According to the latest report from the Federal Housing Finance Agency, REO inventory increased slightly in the fourth quarter as property acquisitions outpaced dispositions for the second consecutive quarter.  

The total number of property acquisitions dropped 13% while dispositions decreased 7% during the quarter.

Along with that, completed third-party sales and foreclosure sales continued a downward trend with a 15% reduction in the fourth quarter and foreclosure starts down 3%.

But this comes with news of the market continuing to heal.

The FHFA also reported that Fannie Mae and Freddie Mac completed more than 3.1 million foreclosure prevention actions since the start of conservatorship in 2008, helping more than 2.5 million borrowers stay in their homes.

Meanwhile, the inventory of REO homes steadily declined year-over-year since 2010.

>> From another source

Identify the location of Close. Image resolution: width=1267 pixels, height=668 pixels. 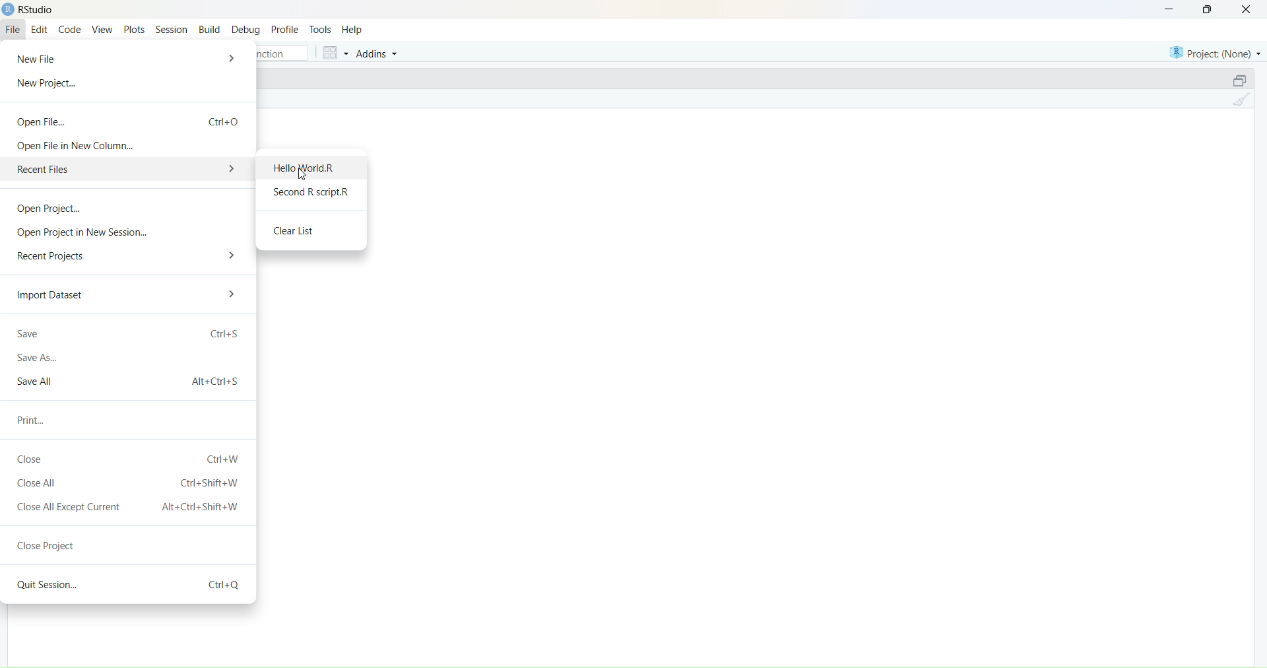
(1247, 11).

However, over the past three quarters, inventory started to push back up, especially in Florida, which jumped from 18,000 in the fourth quarter of 2012 to 28,000 in the fourth quarter 2013.  

For two months straight, acquisitions outpaced dispositions, with 49,149 acquisitions and 46,673 dispositions in the fourth quarter of 2013 and 56,794 acquisitions and 50,277 dispositions in the third quarter of 2013.  

The last time acquisitions were greater than dispositions was in 2010 when the numbers, granted, were much larger. 

Lynn Effinger, noted in a HousingWire blog, “Many note that with so much government intervention over the past several years with programs such as foreclosure moratoria, HAMP, HAFA, and others purportedly created to help struggling homeowners avoid foreclosure, the for sale REO market began drying up in late 2009.”

But since homebuyers are getting squeezed out of the home-buying process and underwriting standards are tightening, the demand for rental properties increased as well.

“This, naturally, has attracted numerous investors to the REO-to-Rental space. It makes good sense and is a good use of investor dollars,” Effinger said.